Assignment —
Needed from the data below: all lines that contain the word "computer".

::: Stored data

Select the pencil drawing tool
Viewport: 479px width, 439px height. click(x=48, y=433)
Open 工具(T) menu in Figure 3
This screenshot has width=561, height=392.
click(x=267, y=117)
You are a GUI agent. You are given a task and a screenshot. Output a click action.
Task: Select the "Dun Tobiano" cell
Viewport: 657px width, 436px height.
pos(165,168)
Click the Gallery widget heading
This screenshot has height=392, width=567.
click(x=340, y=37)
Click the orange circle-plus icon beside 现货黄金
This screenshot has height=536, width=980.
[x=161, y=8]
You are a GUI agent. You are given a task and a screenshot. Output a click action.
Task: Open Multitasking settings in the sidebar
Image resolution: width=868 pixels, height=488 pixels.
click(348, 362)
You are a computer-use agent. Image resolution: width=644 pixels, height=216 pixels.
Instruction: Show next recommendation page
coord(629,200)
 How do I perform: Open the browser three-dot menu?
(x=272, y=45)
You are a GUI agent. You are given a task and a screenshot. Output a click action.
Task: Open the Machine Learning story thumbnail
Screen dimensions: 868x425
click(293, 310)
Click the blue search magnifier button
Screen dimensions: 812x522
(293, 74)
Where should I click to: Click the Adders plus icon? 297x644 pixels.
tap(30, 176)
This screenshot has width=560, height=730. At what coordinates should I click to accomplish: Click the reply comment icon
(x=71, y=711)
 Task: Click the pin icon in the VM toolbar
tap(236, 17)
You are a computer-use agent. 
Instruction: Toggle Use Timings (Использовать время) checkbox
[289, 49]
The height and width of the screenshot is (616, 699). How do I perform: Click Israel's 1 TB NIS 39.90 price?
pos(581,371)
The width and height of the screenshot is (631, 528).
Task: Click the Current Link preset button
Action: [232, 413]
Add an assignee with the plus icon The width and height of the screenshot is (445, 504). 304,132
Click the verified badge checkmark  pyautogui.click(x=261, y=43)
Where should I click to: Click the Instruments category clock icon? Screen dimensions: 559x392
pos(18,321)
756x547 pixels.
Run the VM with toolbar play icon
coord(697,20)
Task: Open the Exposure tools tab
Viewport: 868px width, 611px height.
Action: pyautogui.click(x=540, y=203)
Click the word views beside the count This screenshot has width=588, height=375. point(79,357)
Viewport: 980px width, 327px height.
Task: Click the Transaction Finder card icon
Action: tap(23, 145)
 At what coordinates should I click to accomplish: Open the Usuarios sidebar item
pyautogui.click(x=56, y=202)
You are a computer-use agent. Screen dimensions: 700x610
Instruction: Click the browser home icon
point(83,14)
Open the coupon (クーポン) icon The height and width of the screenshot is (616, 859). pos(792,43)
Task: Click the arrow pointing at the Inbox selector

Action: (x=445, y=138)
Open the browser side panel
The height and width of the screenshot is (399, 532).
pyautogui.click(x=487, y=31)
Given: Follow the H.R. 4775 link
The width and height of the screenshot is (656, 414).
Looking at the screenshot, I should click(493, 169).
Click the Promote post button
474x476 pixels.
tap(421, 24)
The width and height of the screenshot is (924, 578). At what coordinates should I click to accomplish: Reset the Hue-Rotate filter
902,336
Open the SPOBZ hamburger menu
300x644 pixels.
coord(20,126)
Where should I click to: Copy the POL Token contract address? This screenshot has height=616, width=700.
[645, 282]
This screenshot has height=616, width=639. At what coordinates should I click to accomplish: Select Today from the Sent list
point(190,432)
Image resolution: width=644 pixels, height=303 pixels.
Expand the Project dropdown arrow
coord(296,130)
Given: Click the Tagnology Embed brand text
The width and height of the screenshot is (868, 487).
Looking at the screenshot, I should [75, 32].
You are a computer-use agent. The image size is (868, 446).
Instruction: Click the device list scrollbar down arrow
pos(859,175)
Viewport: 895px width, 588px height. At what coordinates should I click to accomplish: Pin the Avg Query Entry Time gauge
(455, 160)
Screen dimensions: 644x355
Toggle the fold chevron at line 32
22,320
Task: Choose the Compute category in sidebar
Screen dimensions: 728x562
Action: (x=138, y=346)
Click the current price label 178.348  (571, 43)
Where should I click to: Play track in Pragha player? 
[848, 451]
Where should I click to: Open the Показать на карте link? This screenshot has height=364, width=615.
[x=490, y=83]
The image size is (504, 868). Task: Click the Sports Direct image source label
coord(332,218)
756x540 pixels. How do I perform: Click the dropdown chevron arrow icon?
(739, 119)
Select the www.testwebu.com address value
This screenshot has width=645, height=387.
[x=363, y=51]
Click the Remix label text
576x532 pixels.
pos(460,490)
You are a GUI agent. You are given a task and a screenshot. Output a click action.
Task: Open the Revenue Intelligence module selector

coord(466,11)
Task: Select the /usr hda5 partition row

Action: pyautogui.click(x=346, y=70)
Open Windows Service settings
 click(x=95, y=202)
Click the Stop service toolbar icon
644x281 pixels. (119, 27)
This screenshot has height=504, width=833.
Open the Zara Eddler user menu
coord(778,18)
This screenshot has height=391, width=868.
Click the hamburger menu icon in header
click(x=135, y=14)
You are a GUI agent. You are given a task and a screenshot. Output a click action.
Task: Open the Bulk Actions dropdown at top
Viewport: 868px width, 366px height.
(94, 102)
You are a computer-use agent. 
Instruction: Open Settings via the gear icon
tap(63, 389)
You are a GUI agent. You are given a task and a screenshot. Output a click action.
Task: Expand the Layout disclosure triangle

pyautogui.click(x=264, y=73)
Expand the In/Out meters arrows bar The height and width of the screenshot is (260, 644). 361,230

::::::

The answer —
You are a computer-use agent. Image resolution: width=644 pixels, height=216 pixels.
You are a computer-use agent. 
You are a computer-use agent. Screen dimensions: 700x610
You are a computer-use agent. The image size is (868, 446).
You are a computer-use agent. 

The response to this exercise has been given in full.